◆ Task prompt: The task requires repeating, word for word, the lines from the one with "Image resolution: width=1791" through the end of the material, leaving out all pictures.

◆ Input data:
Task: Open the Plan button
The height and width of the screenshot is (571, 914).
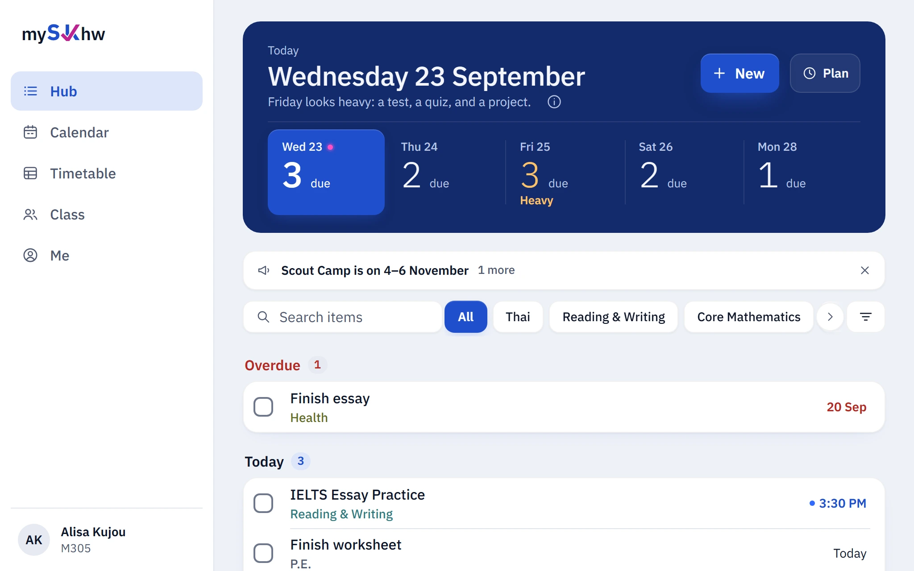Action: [x=825, y=73]
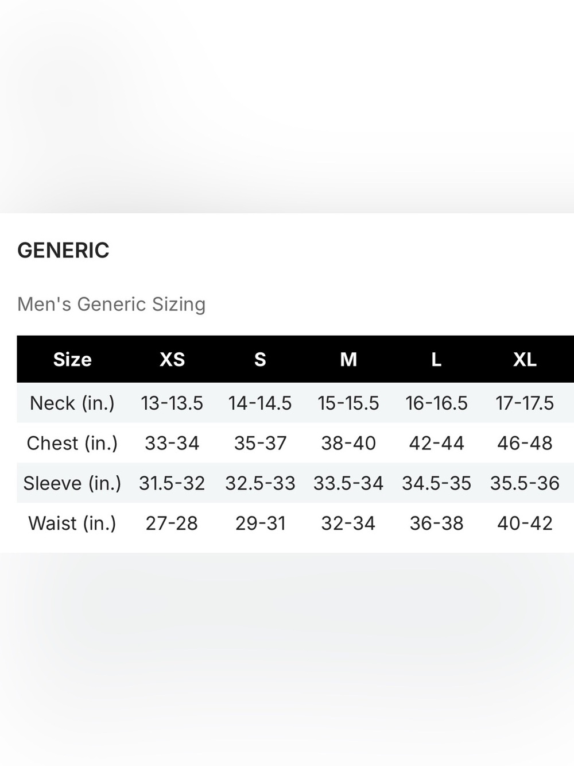Select the M size column header
The height and width of the screenshot is (766, 574).
pos(348,359)
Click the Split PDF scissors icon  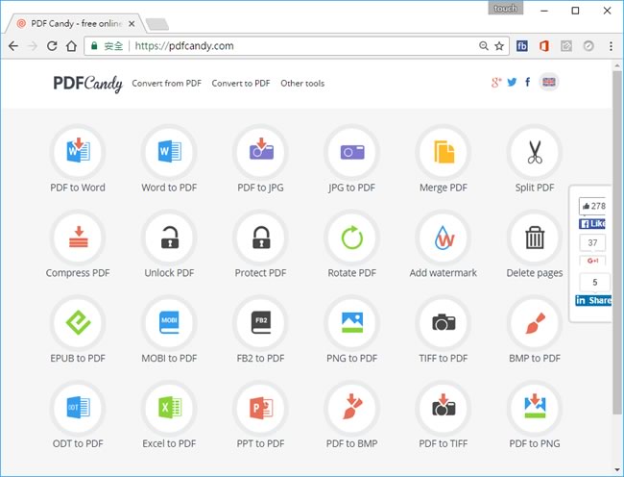pyautogui.click(x=535, y=152)
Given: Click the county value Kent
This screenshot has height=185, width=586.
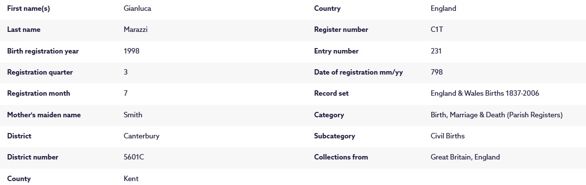Looking at the screenshot, I should tap(131, 179).

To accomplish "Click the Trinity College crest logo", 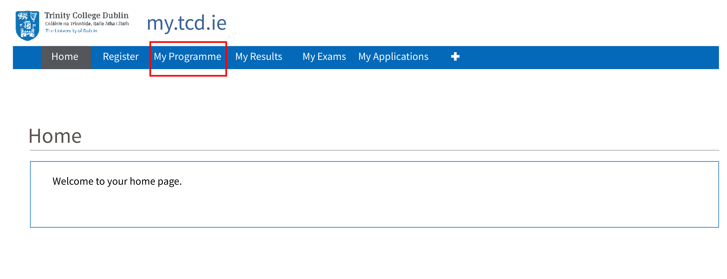I will click(x=27, y=25).

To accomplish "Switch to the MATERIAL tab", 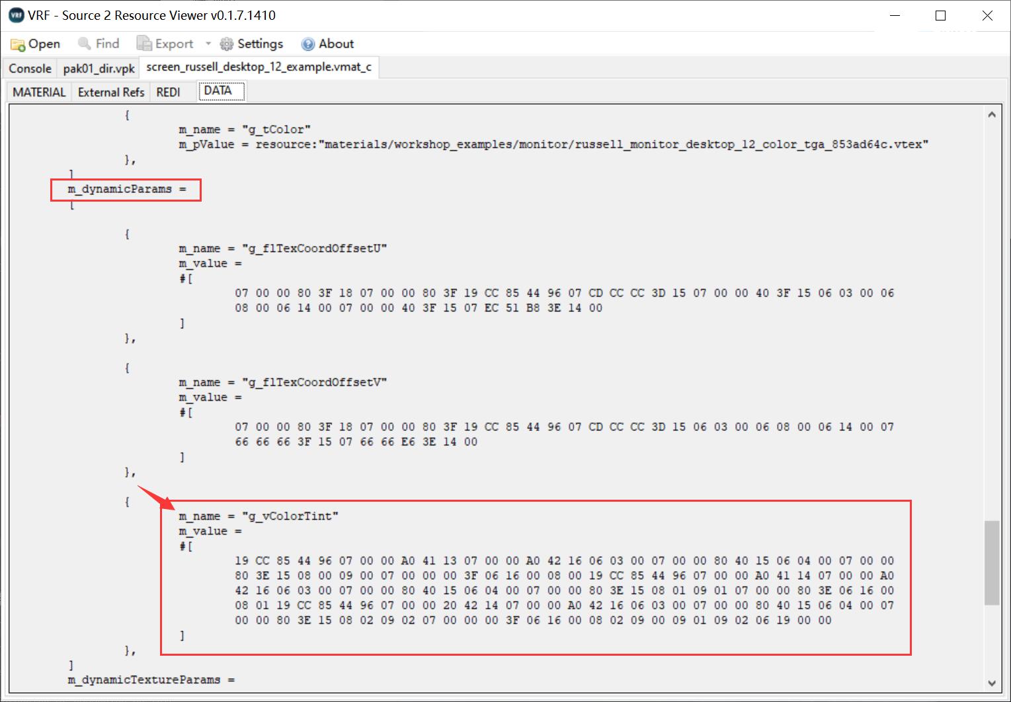I will click(x=38, y=92).
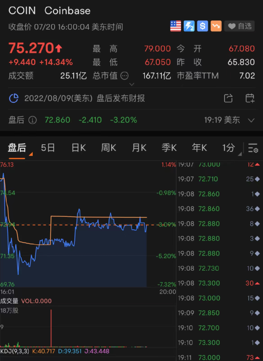The height and width of the screenshot is (361, 263).
Task: Expand quote details with the small chevron
Action: click(132, 84)
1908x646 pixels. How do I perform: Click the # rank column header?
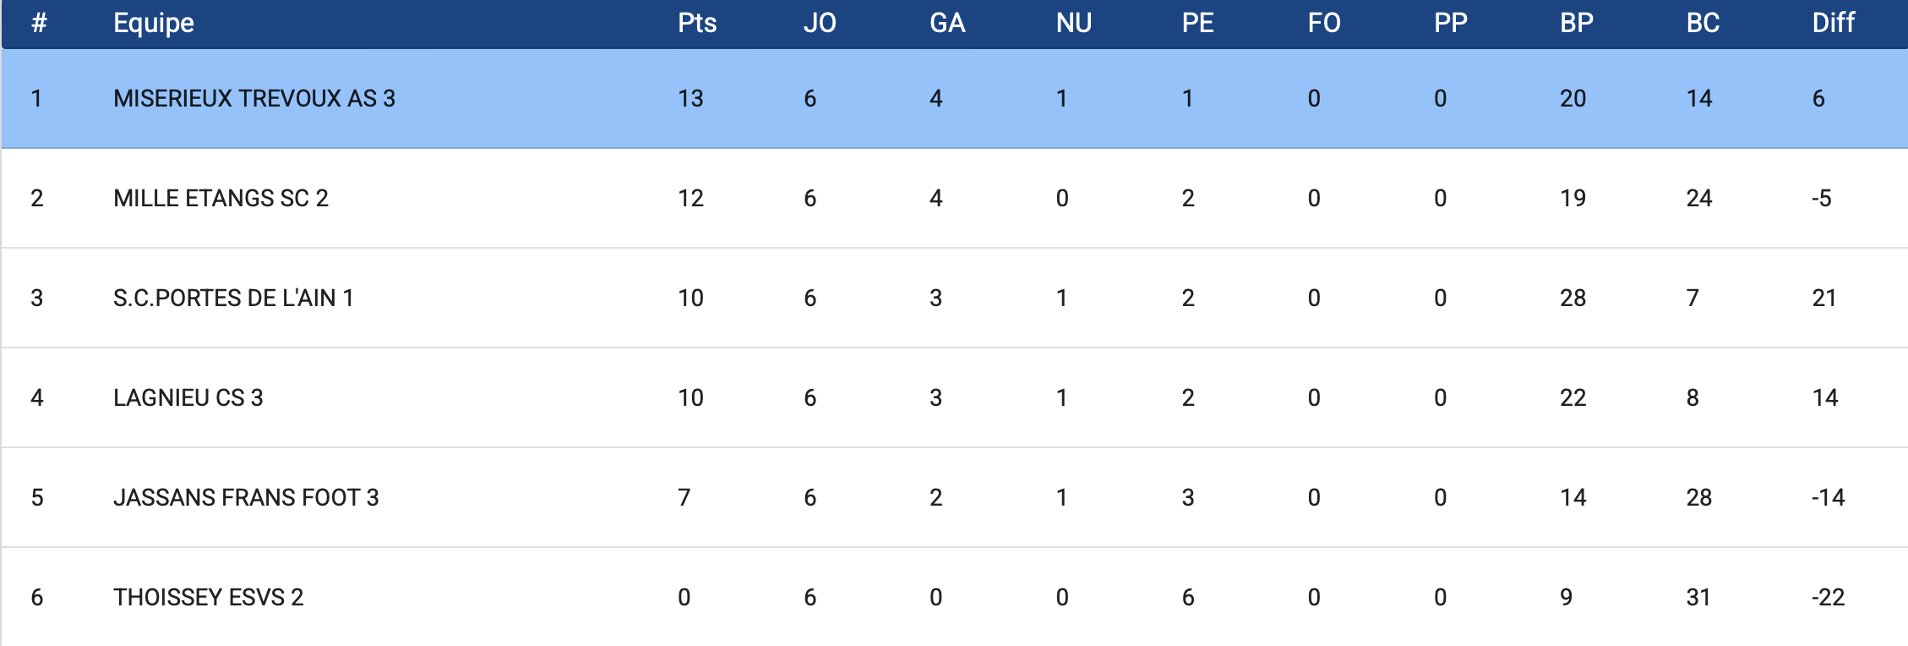(39, 23)
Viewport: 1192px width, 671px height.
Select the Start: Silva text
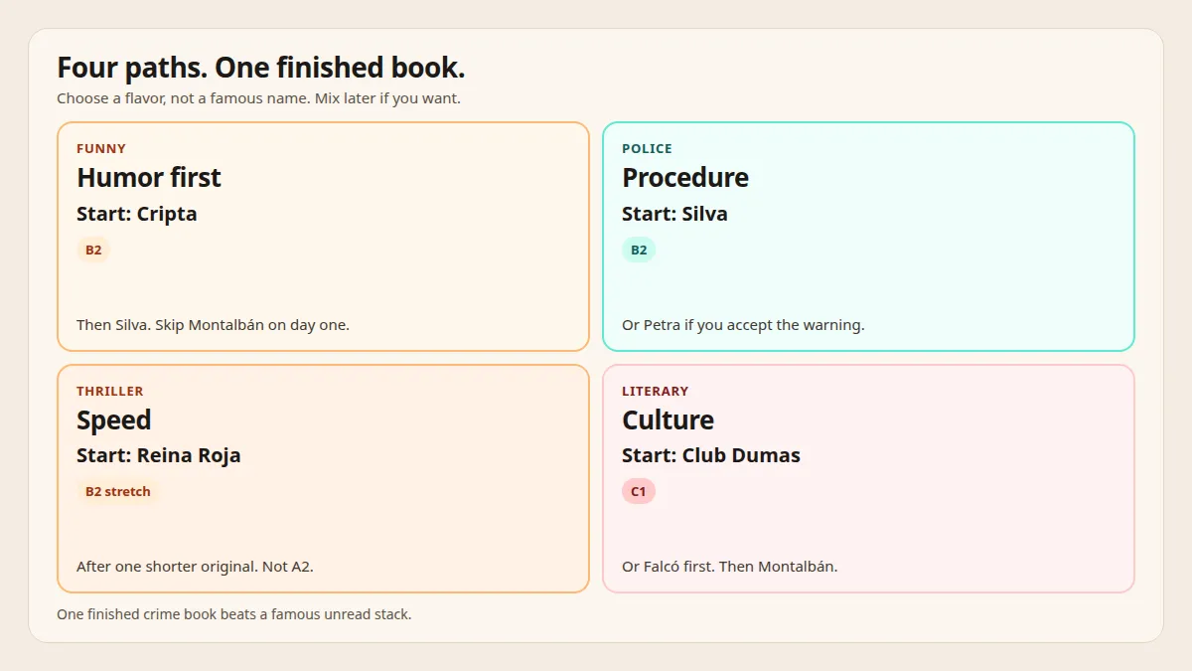pos(674,214)
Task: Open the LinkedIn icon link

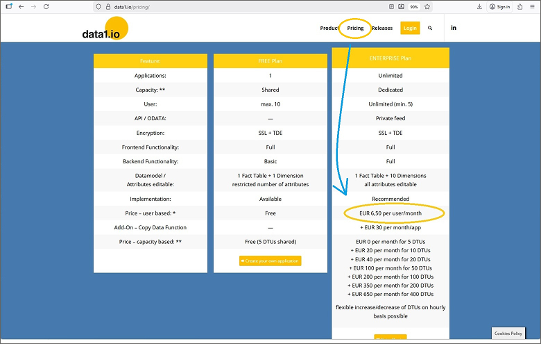Action: coord(454,28)
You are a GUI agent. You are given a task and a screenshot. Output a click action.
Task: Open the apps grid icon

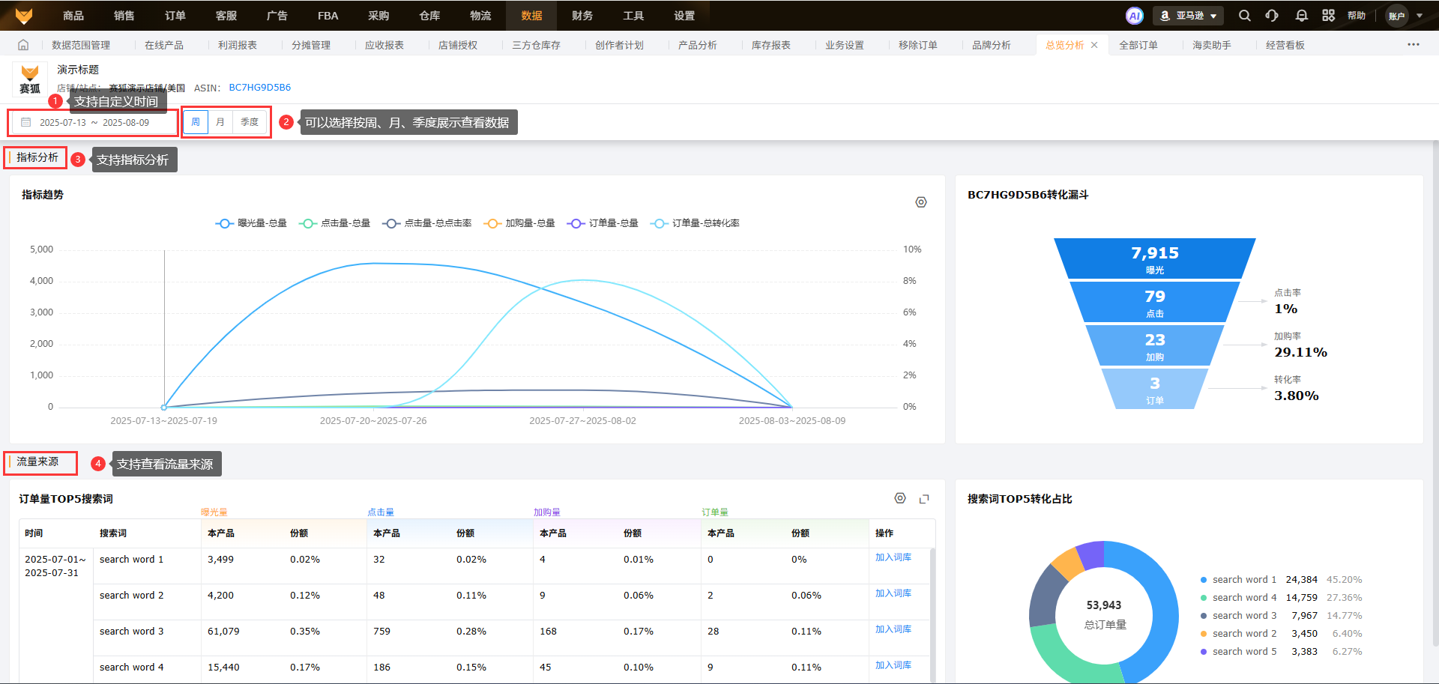(x=1328, y=16)
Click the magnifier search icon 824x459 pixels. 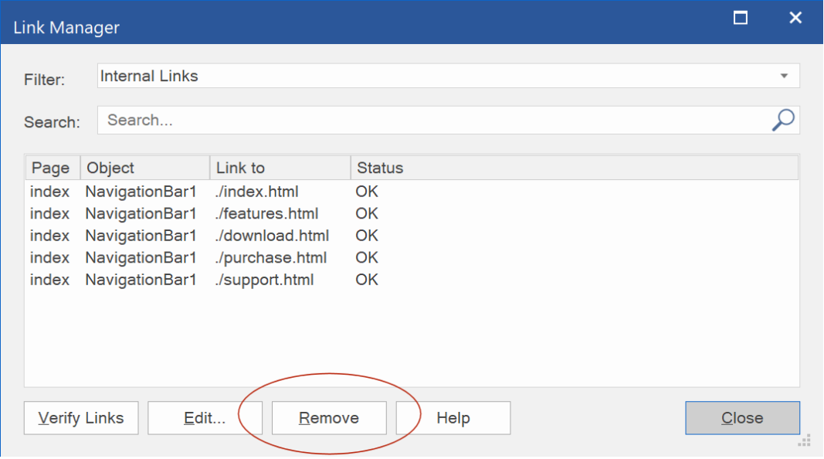point(783,120)
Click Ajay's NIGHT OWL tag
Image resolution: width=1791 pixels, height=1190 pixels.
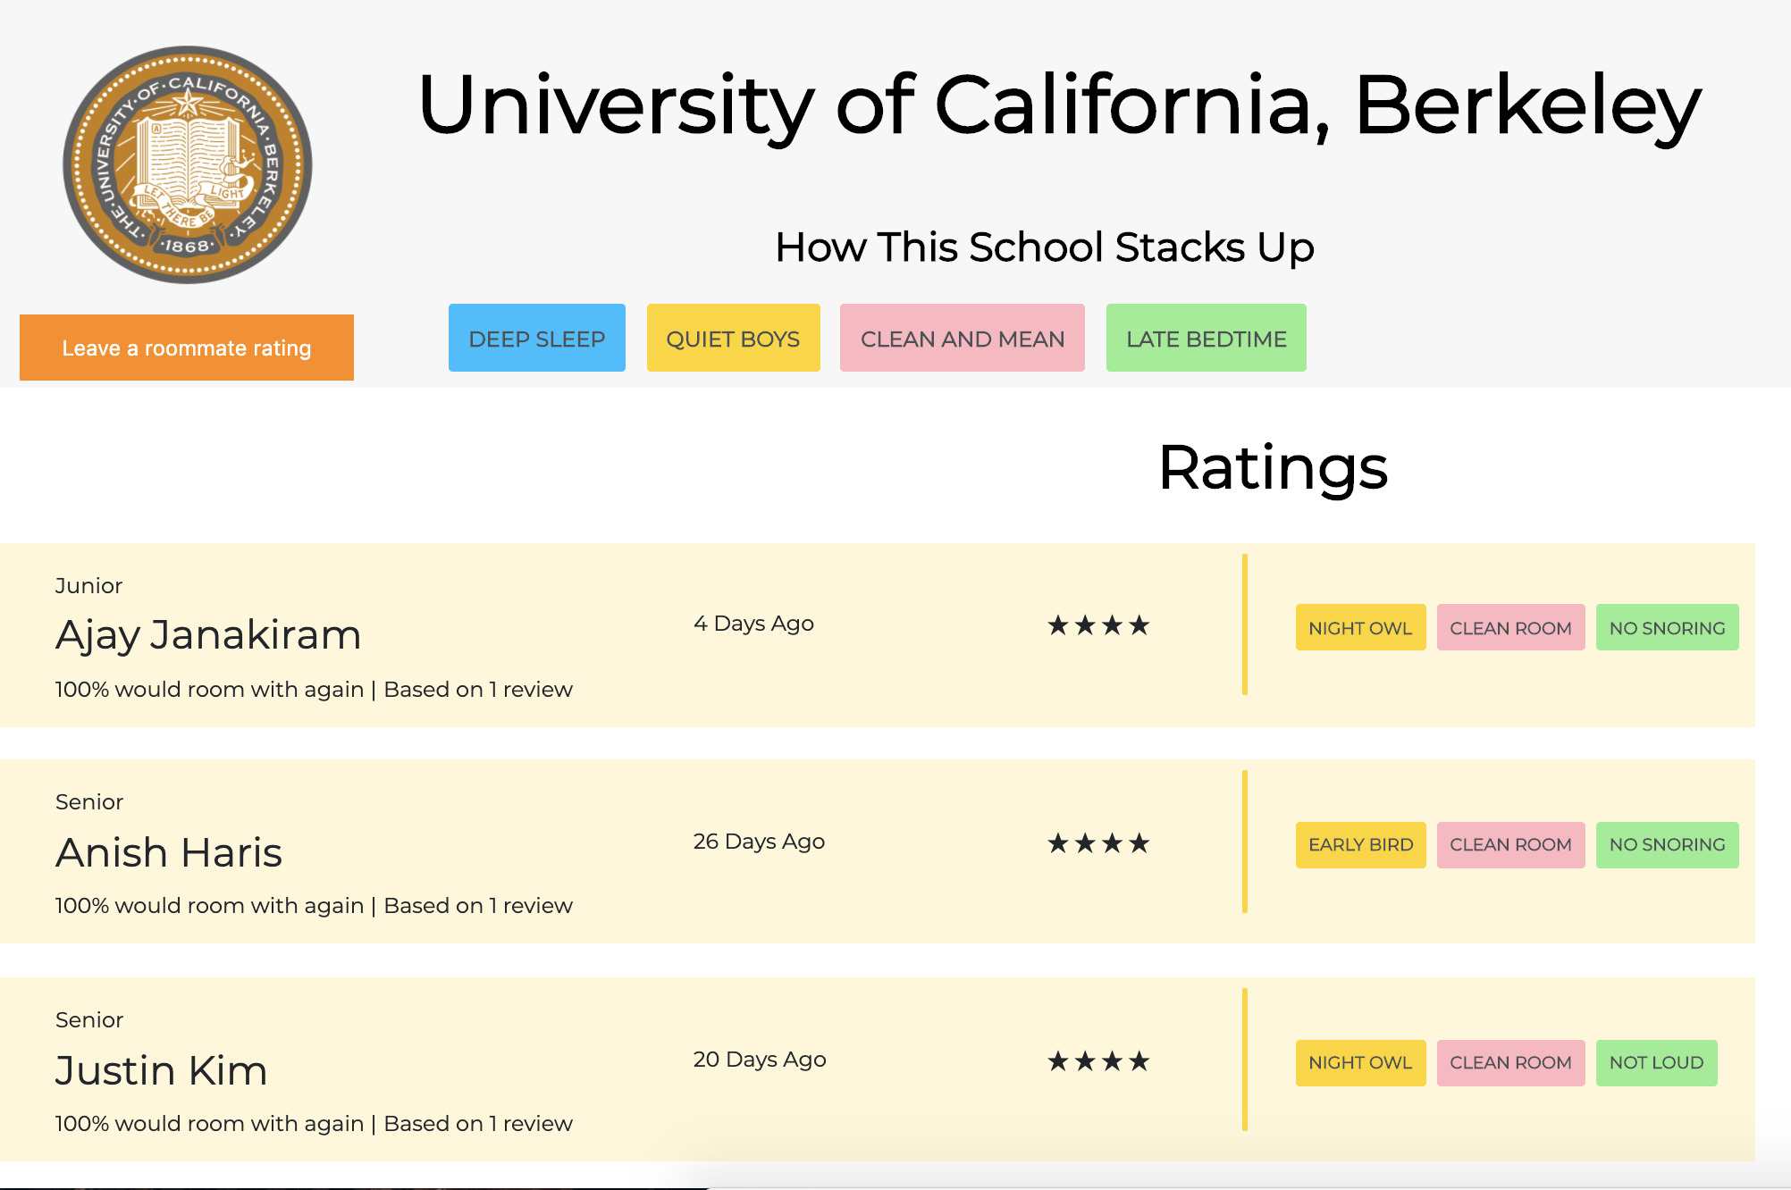click(x=1360, y=628)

◆ Written response:
Image resolution: width=1791 pixels, height=1190 pixels.
click(x=1360, y=628)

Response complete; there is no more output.